▶ [Exercise input]:

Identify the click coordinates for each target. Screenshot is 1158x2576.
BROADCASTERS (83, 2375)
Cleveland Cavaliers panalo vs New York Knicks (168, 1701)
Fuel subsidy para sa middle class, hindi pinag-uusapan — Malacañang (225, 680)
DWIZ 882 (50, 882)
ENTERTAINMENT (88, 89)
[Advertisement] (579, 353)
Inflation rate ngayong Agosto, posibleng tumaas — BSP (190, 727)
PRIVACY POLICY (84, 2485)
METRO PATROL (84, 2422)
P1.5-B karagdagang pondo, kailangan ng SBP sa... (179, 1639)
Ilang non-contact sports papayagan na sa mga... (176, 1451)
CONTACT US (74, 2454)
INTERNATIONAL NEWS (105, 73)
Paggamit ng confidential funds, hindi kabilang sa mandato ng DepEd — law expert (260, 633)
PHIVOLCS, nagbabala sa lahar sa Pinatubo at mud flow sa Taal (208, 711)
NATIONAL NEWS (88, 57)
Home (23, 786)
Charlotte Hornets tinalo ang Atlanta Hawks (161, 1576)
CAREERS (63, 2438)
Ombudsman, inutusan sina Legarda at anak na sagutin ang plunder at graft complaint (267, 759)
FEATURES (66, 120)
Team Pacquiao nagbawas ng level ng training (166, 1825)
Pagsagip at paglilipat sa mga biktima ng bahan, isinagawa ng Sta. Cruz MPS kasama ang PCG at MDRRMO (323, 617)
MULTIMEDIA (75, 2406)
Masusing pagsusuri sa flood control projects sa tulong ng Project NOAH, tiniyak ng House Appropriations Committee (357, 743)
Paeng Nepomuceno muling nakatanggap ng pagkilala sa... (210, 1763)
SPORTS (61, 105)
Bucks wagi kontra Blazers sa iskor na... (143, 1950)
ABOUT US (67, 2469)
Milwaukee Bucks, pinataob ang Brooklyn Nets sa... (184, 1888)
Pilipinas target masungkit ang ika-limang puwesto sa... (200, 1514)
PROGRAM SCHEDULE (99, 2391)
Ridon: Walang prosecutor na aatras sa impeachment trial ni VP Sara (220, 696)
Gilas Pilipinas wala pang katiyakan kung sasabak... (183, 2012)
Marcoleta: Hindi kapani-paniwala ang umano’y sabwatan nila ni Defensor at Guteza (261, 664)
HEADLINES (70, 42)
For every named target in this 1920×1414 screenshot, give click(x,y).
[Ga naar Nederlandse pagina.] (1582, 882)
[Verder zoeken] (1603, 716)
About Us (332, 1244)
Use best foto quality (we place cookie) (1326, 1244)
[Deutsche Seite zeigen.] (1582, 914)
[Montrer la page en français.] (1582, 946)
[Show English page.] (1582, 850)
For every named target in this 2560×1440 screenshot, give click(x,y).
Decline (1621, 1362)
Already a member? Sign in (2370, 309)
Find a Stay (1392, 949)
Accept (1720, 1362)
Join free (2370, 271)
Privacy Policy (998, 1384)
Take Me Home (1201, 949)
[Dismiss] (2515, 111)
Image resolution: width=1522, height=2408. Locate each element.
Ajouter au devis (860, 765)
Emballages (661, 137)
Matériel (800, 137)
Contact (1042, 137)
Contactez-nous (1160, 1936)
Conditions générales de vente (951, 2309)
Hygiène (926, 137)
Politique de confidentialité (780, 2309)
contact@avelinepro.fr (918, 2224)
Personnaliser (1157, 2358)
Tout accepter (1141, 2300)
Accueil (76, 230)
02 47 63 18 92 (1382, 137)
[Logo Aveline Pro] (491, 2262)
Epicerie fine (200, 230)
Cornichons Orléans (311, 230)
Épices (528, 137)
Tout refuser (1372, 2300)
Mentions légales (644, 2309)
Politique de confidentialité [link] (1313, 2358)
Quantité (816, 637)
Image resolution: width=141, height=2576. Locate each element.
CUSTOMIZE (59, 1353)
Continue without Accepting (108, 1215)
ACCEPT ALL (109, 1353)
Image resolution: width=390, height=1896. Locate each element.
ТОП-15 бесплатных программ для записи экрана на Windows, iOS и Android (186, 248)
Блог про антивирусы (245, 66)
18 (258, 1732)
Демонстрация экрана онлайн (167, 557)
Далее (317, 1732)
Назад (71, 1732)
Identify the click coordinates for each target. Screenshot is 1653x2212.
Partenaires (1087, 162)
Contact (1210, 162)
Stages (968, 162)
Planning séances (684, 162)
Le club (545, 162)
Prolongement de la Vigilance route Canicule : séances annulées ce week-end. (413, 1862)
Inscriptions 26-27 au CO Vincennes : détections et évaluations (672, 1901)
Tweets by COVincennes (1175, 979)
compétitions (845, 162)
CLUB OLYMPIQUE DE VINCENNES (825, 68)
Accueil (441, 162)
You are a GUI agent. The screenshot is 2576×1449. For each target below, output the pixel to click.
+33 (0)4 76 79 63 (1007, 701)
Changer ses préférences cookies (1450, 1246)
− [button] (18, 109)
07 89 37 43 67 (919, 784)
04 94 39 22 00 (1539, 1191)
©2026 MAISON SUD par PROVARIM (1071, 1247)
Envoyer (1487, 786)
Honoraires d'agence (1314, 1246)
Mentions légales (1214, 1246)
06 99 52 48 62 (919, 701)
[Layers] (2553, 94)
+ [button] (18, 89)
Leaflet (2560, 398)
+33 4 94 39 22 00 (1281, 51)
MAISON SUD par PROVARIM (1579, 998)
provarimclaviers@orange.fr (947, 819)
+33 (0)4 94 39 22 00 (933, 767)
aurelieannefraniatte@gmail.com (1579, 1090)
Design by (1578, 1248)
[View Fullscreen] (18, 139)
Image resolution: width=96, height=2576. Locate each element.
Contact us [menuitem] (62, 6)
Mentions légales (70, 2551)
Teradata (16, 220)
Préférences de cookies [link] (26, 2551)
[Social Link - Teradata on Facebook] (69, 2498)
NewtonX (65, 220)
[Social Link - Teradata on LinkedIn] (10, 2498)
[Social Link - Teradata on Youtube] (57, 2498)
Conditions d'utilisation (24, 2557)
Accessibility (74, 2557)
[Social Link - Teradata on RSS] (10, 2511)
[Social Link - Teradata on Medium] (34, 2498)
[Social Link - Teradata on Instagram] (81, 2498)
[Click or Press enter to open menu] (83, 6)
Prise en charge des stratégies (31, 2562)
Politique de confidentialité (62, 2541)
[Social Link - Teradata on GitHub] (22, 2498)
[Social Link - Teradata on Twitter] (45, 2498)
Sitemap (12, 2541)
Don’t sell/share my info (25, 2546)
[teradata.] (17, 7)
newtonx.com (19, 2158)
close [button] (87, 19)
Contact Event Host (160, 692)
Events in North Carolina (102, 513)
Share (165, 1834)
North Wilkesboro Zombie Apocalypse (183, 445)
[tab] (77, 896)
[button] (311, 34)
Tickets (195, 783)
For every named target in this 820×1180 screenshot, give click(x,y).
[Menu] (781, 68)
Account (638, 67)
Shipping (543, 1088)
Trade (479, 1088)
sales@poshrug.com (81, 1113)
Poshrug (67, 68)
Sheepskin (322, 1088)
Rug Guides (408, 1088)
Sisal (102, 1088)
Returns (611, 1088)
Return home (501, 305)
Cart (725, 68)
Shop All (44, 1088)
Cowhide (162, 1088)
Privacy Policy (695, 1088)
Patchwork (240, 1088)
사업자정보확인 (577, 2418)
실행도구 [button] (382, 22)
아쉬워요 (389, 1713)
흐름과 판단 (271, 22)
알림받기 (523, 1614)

▶ [Task brief]: Wherever the string "element" appears in the listing above, show the whole line.

▶ [Solution to this exercise]:
Image resolution: width=1522, height=2408. Locate each element.
Image resolution: width=141, height=2576. Locate each element.
Image resolution: width=390, height=1896. Locate each element.
Image resolution: width=96, height=2576. Locate each element.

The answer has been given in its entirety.